Metabolite phenotyping of kobusin and identification of glutathione conjugates with kobusin catechol metabolite.

We aimed to investigate the metabolic pathways of kobusin, a tetrahydrofurofuran lignan with benzo[1,3]dioxole group, which exhibits antioxidant, anti-inflammatory, and anticancer activities. The metabolic profiles of kobusin, following incubation with hepatocytes and human liver microsomes (HLMs), were categorized into three clusters using ion identity molecular networking, with each cluster subsequently linked by glucuronidation and sulfation. These clusters were predicted to correspond to demethylenation, demethylation, and methylation with demethylenation. The structures of the metabolites and the responsible metabolizing enzymes were further characterized using hepatocytes, HLMs, S9 fractions, cDNA-expressed cytochrome P450 isozymes (CYPs), UDP-glucuronosyltransferase isozymes (UGTs), and sulfotransferases (SULTs). Kobusin yielded five phase 1 metabolites, including kobusin catechol (M1) formed via CYP2C8, CYP2C9, CYP2C19, and CYP3A4/5; O-desmethylkobusin (M2 and M3) via CYP2C9 and CYP2C19; and hydroxykobusin (M4 and M5) via CYP3A4/5. The major phase 1 metabolites (M1, M2, and M3) were subsequently converted into 14 phase 2 metabolites, including O-methyl-M1 (M6-M8) via catechol O-methyltransferase, as well as six glucuronide and sulfate conjugates of kobusin metabolites (M1-G, M2-G, M3-G, M6-G, M7-G, and M8-G; M1-S, M2-S, M3-S, M6-S, and M7-S) formed by UGTs and SULTs, respectively. Two glutathione (GSH) conjugates of the reactive intermediate derived from M1 (kobusin catechol) were identified after incubation of kobusin with HLMs in the presence of NADPH and GSH; however, these conjugates were not detected in hepatocyte incubations. In conclusion, kobusin undergoes extensive metabolism, yielding a total of 19 metabolites in human hepatocytes. These findings provide insight into the potential contributions of metabolizing enzymes to kobusin's pharmacokinetics and drug interactions associated with the reactive intermediate of M1.

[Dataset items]
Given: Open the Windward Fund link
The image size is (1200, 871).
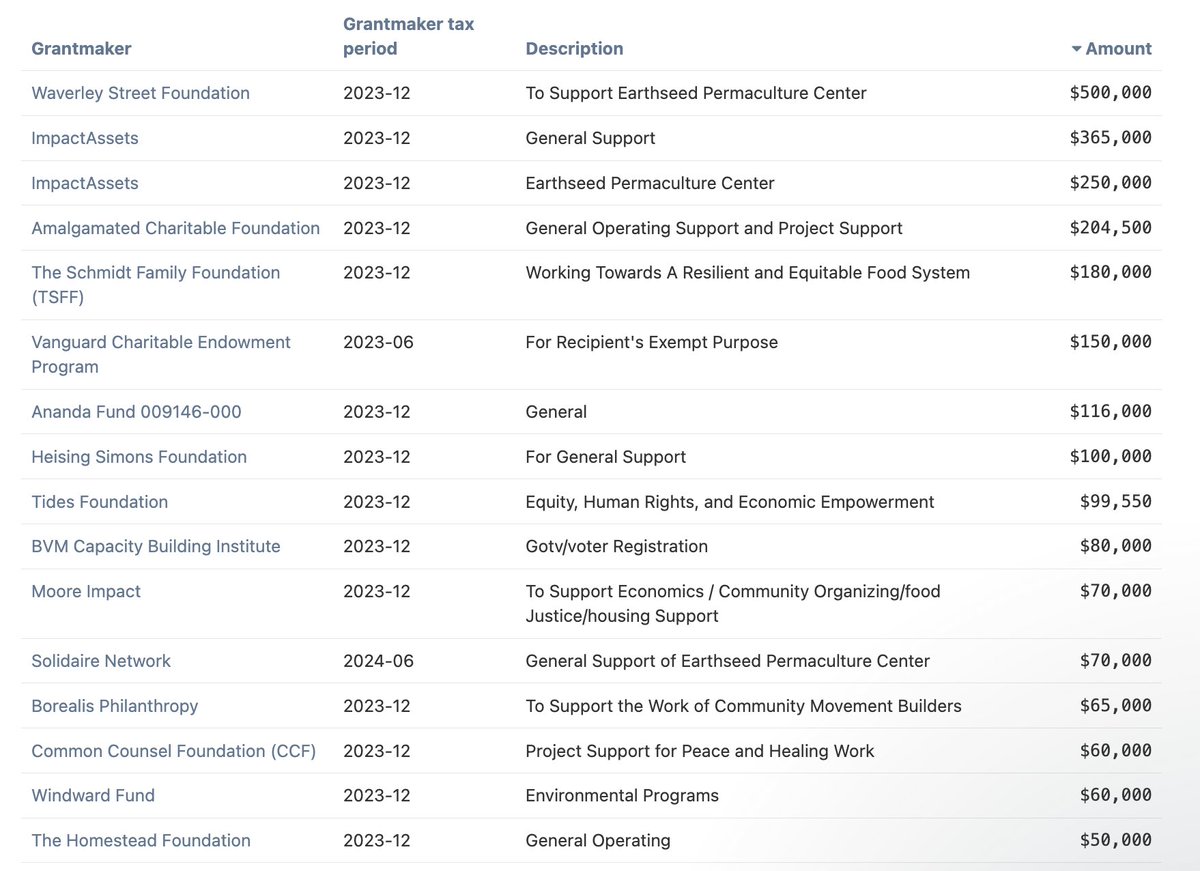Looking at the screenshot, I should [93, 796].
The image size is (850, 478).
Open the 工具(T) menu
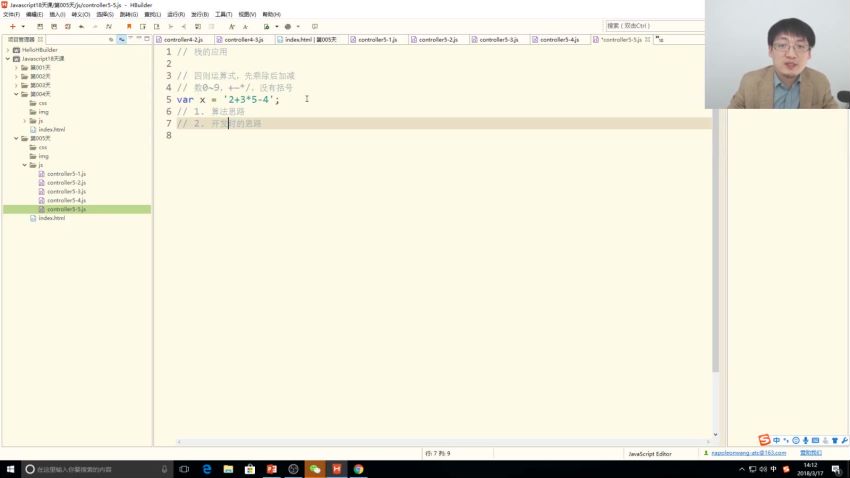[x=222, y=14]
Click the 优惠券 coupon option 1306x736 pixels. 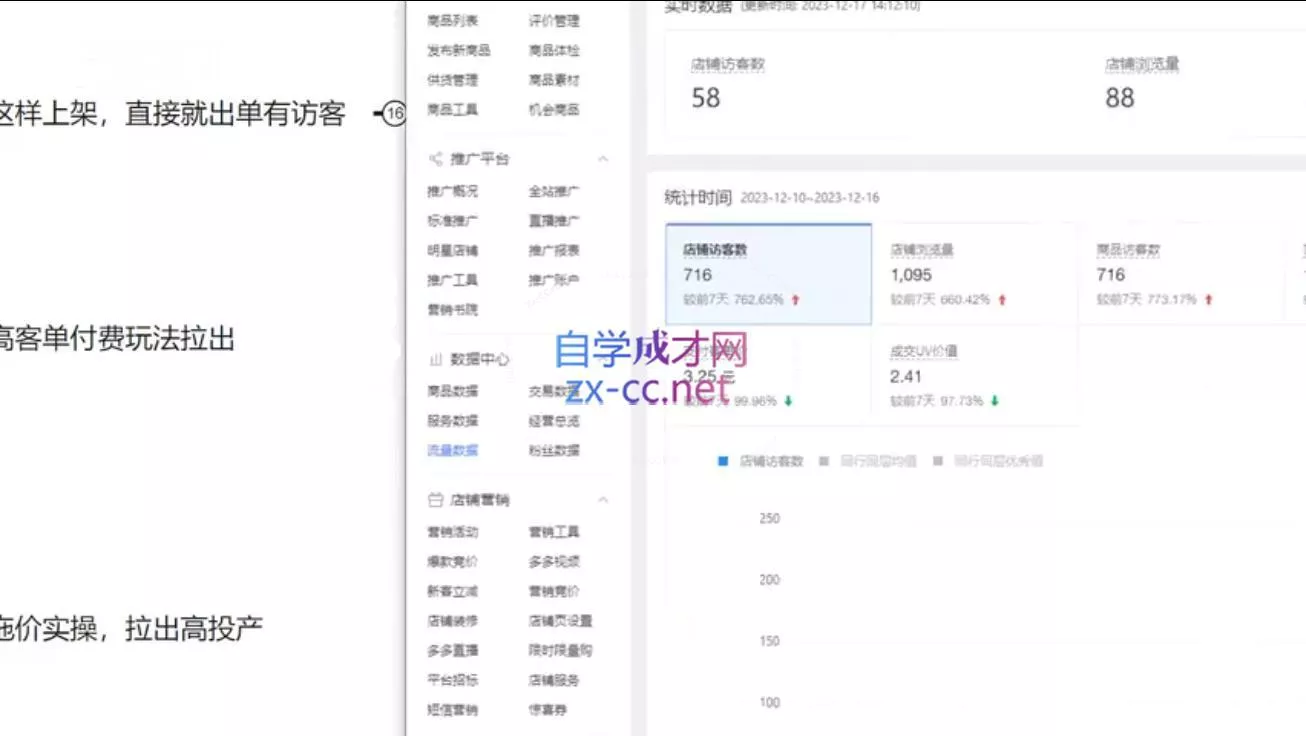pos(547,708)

* * *

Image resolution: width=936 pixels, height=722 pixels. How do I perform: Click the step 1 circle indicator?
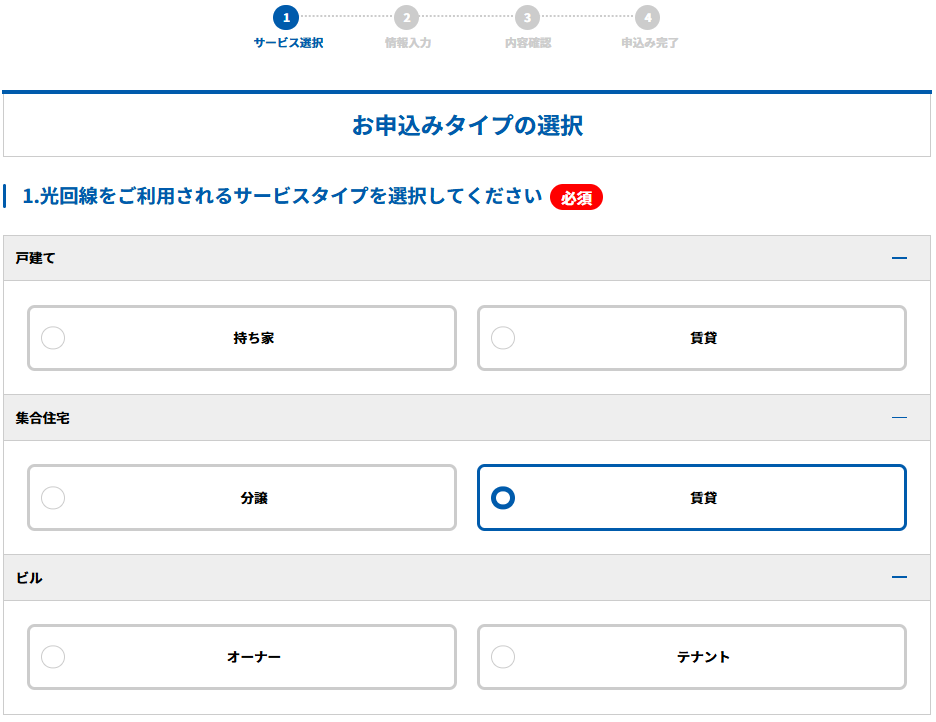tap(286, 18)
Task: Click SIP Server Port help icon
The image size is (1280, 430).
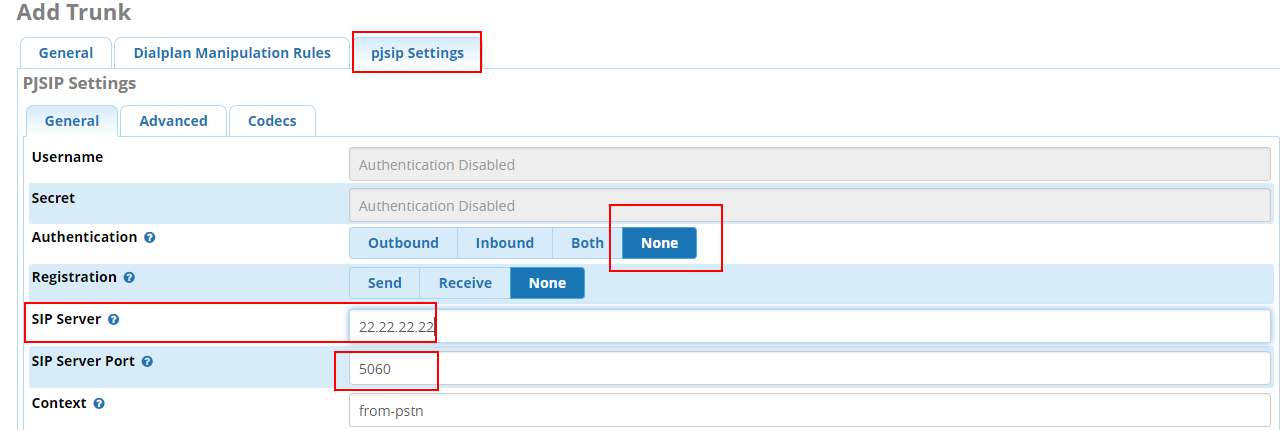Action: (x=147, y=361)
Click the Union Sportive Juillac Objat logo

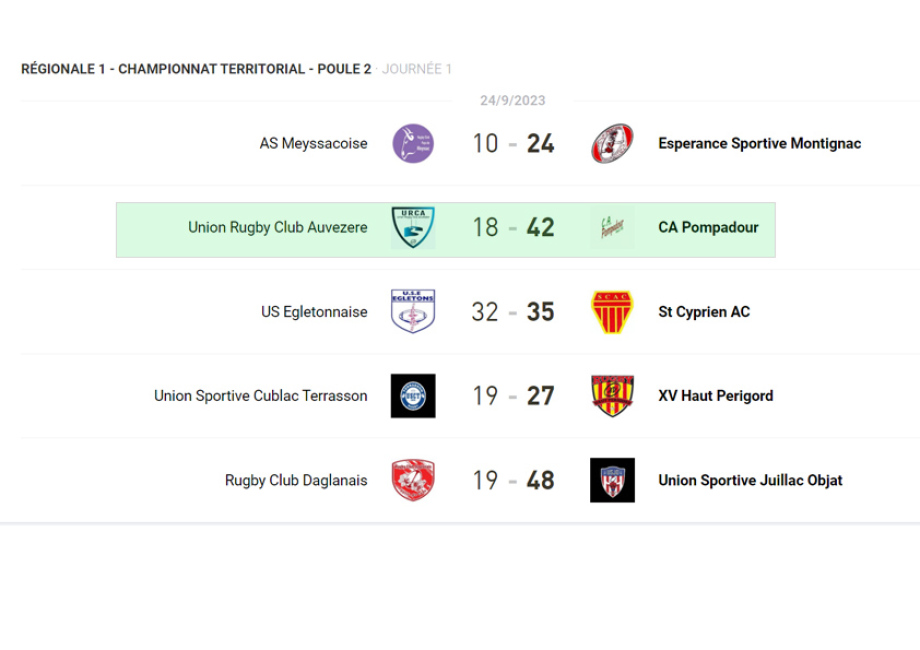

• _Work request_
According to the kobusin abstract, which enzyme converts M1 into the O-methyl metabolites M6 to M8? The listing has no connection to the kobusin abstract.

• _Answer box_
Catechol O-methyltransferase.